We can think of life as a blip of light between two deep
darknesses. And when we contemplate this blip of light, we might consider
it a cruel joke that our stories end with question marks and incompleteness
when we humans are so full of hopes, dreams, yearning, and a hunger for
meaning. But the hunger for meaning, the desire to make sense of what is
happening in our lives, is like trying to wrap up water in a parcel and
mail it to a friend. There’s no good way to do it. How do you contain this
chaotic, dynamic liquid inside a package? The water will seep through the
paper before you ever tie it up with a bow—let alone send it off.

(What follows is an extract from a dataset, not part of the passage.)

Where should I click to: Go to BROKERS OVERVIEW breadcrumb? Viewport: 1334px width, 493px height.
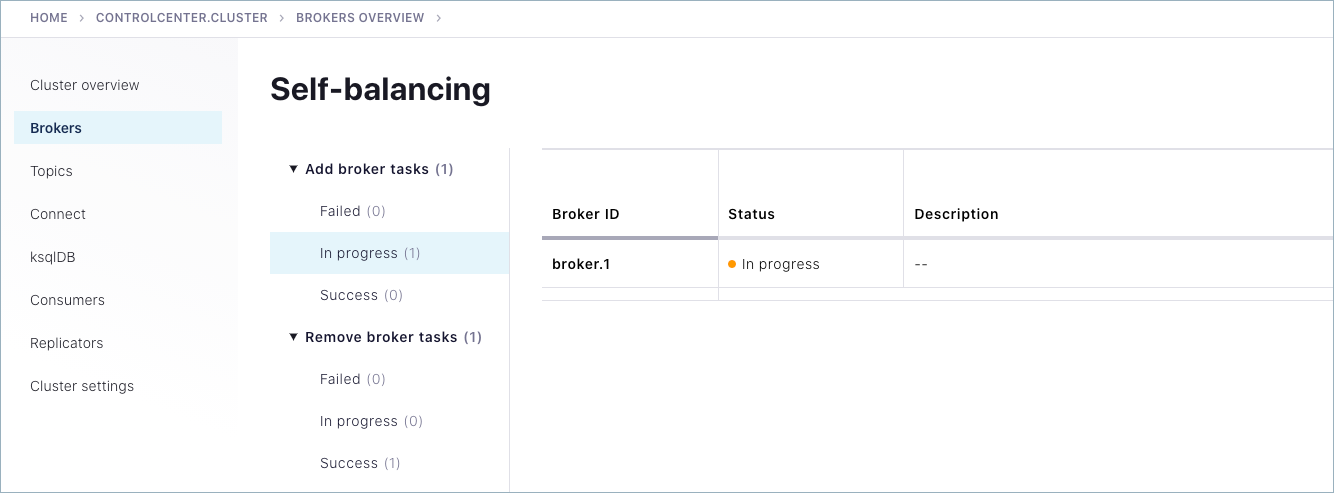coord(360,18)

Yet this temptation to bottle up life always dangles in
front of us. We are constantly trying to draw lines around everything in an
attempt to make sense of it all. Plenty of geniuses in philosophy, art,
literature, economics, and politics have tried to do the same. It’s actually
tragic how many of the best minds are ground down to dull futility in their
attempts to capture the essence of this or that phenomenon in life. They’re
trying to put something as complex as life and experience into an
explainable, static package.
You’d think we’d learn. Life appears to be speeding up. New
historical discoveries and scientific findings outmode our old assumptions
before we even let go of the older assumptions. The packaging we try to put
around the raw chaotic experience of life continues to burst in our faces.
This experience of constantly having what we’re sure of
debunked has bled into even the most deeply held foundational traditions
and religious beliefs. Even among the staunchest believers, Doubt’s chilly
fingers still shock and sting our fundamental beliefs. The popularization
of scientific exploration has given rise to a tidal wave of skepticism,
leading to brilliant discoveries in this world, but also doubts about a
world beyond this one.
Some philosophers and apologists have tried to coax those
who waver back into the fold of traditional orthodoxies via intellectual
arguments. But these arguments lack any compelling vibrancy. The myths have
already been emptied of their power, thanks to the skeptics.

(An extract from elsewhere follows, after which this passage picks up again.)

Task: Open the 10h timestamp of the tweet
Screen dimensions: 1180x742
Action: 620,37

So between skepticism about the reality of anything eternal
and unsatisfying arguments that the eternal exists, we are left in an
existential pickle: The conundrum fills us with anxiety, driving us to
desperately and voraciously pursue whatever pleasure we can find along the
way. To ease the frustration, anxiety, and unsettledness that we feel, we
pursue distraction and stimulation in our free moments and work jobs that
leave us wondering, “What for?”
What are our options? In the face of this anxiety, we could
try to create a new myth to replace the old ones, or we could try to live
as if the old religious myths were true. Another option is to face down the
void, say it’s all meaningless, and hope that science and technology make
our passage into the void a little more comfortable.
But what if all of this uncertainty and insecurity were a
blessing rather than a curse? Something to find hope in, rather than
despair? What if the stripping away of systems and shattering of our
reliance on dogma were an opportunity to embrace the eternal in a new way?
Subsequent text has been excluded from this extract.